Posted on August 4, 2015

What the Experts Say About Offering Pell Grants to Prisoners

Mary Ellen McIntire, Chronicle of Higher Education, August 3, 2015

The Obama administration’s unveiling of a pilot program to make some prisoners eligible for Pell Grants has been long awaited by advocates who have worked to bring higher education into prisons over the past two decades. But many are still waiting for details about what the program will look like and what it will mean for their broader efforts nationwide.

The pilot program was formally announced on Friday here at the Maryland Correctional Institution-Jessup by the secretary of education, Arne Duncan, and the attorney general, Loretta Lynch. Mr. Duncan and Ms. Lynch, who were joined by other administration officials and members of Congress, spoke with students enrolled in the Goucher Prison Education Partnership, a program that offers inmates at two prisons in Maryland for-credit courses through Goucher College.

Under the pilot program, a small but still unknown number of colleges will work with prisons to offer eligible inmates Pell Grants, even though a law, passed by Congress in 1994, has barred state and federal inmates from receiving that aid. Priority will be given to prisoners who are likely to be released within five years. Colleges will have until September to apply to be part of the experiment.

{snip}

Mr. Duncan said the department did not yet have a sense of the scope of the program. But he said that interested colleges would be evaluated on their proposals, including how they would work with prisons and how serious they are about the program.
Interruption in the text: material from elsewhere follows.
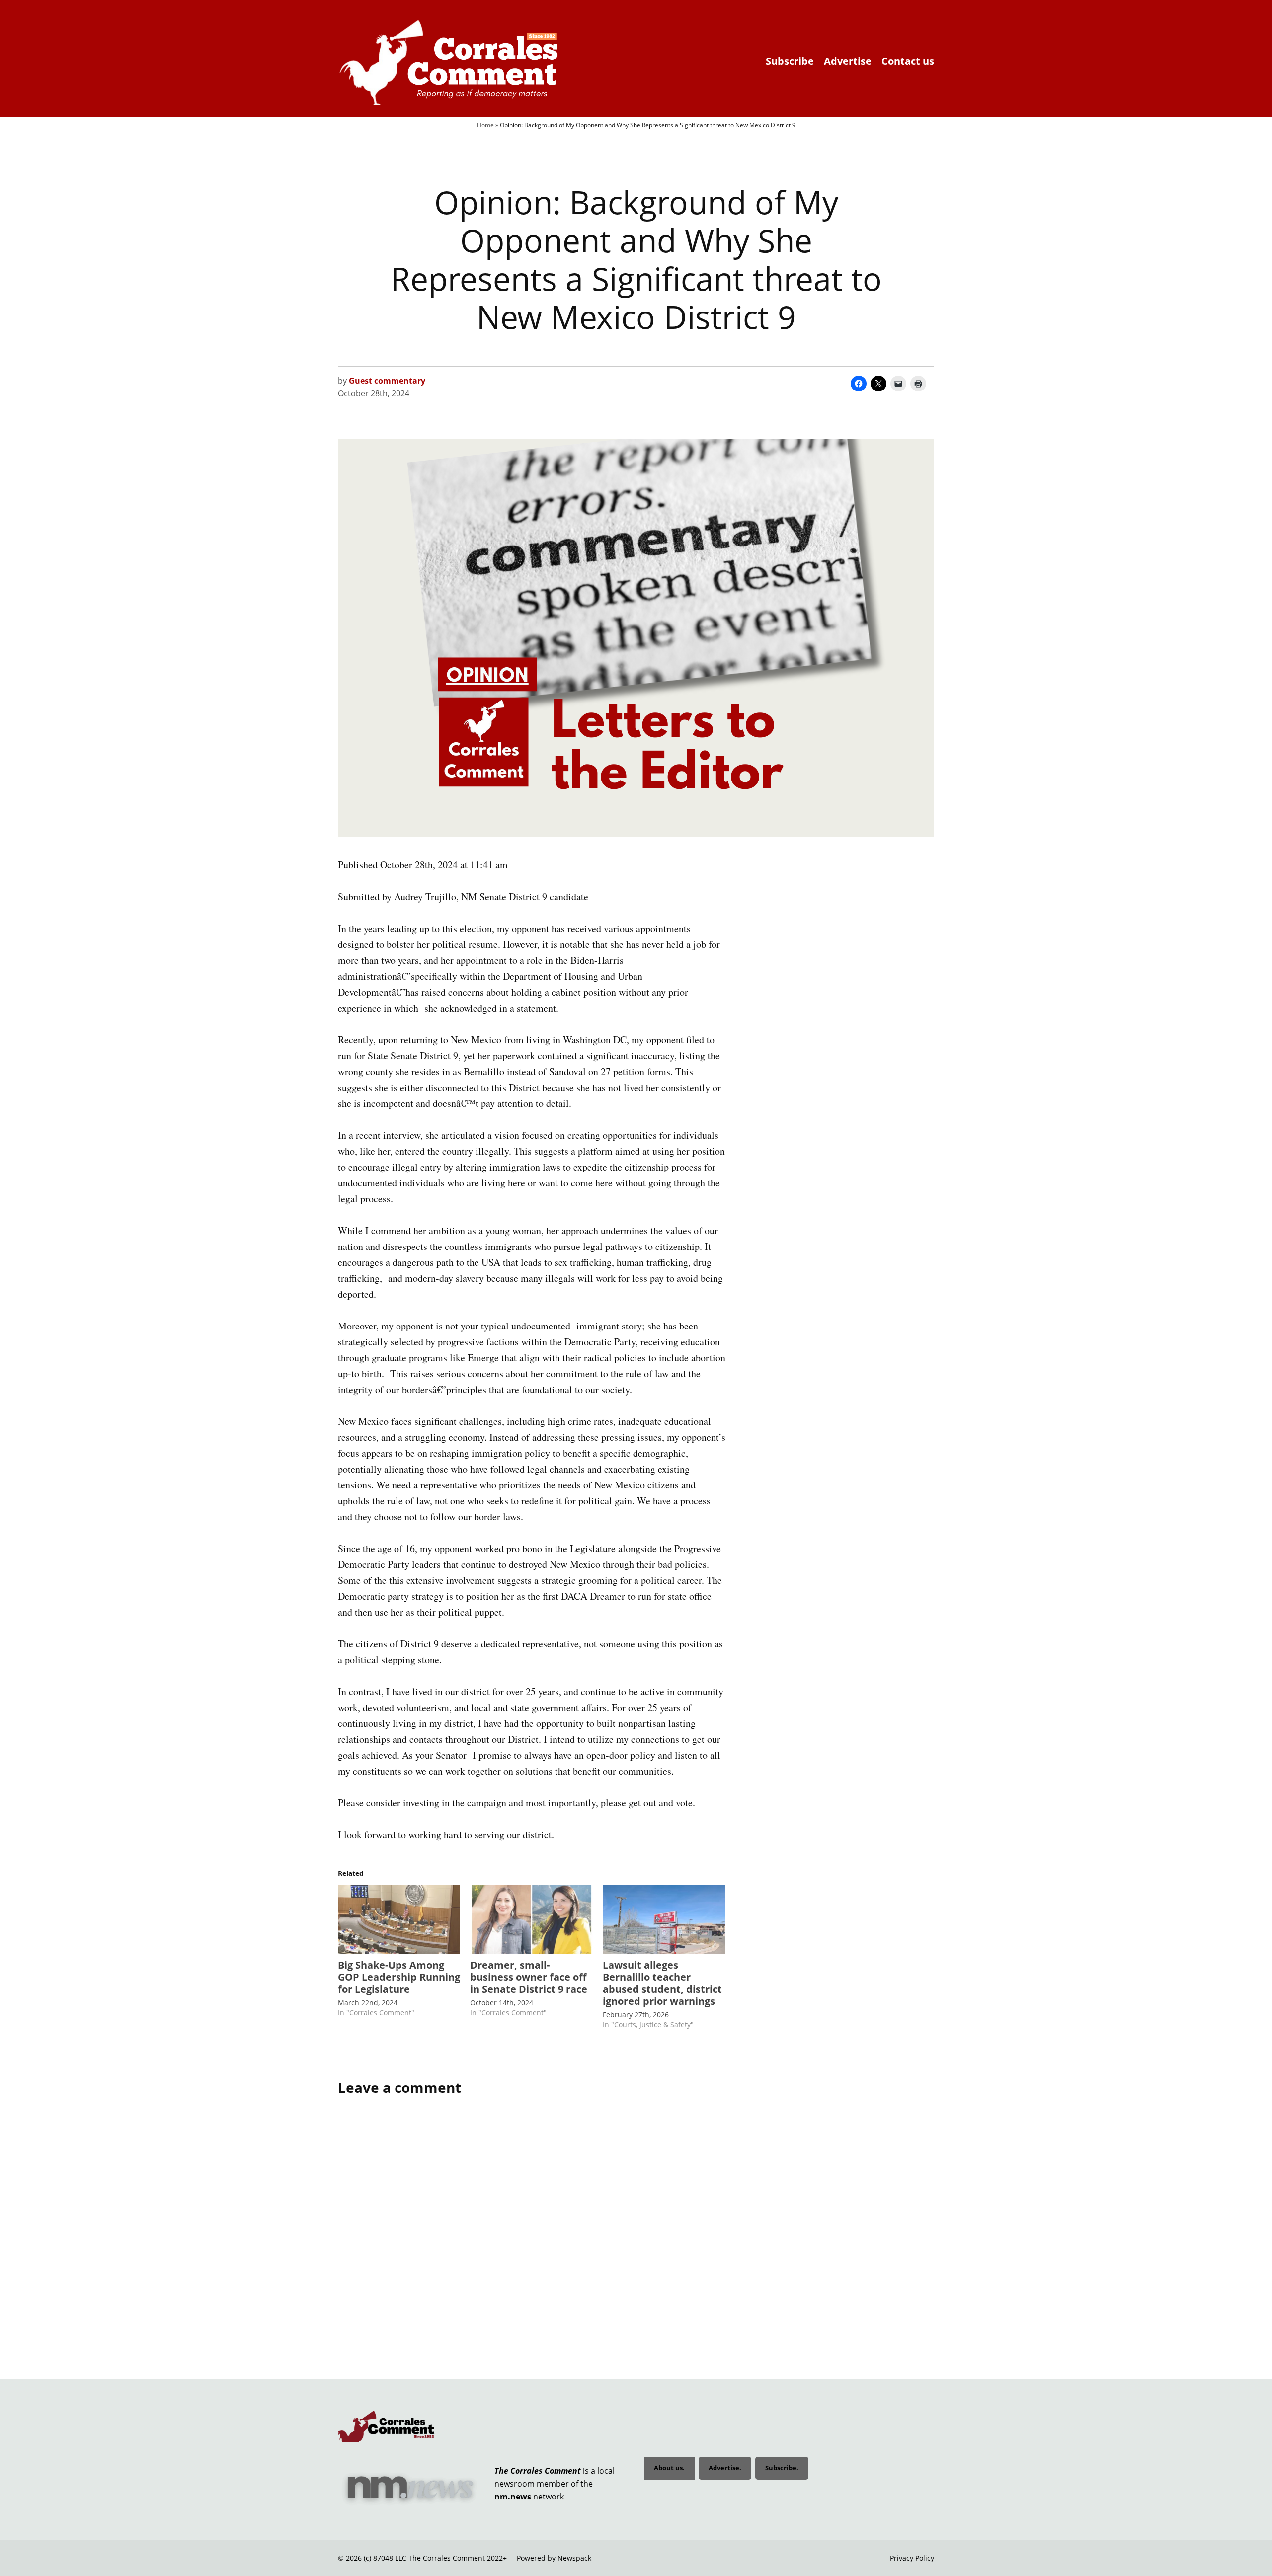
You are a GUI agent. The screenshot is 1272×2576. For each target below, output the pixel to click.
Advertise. (725, 2467)
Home (485, 125)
But all types of institutions are likely to seek to be involved. Private institutions have been at the forefront of the cause since Pell funding was stripped, in 1994, Mr. Larson said.

{snip}

Mr. Duncan has already defended the legality of the pilot program, citing a provision in the Higher Education Act that allows the Education Department to study the effectiveness of a student-aid program without approval from Congress.

But Rep. Christopher C. Collins, a New York Republican whose district includes the Attica prison, has already introduced legislation that would bar the department from doing so. Sen. Lamar Alexander, a Republican from Tennessee who is chairman of the Senate education committee, has said the administration does not have the authority to run the pilot program.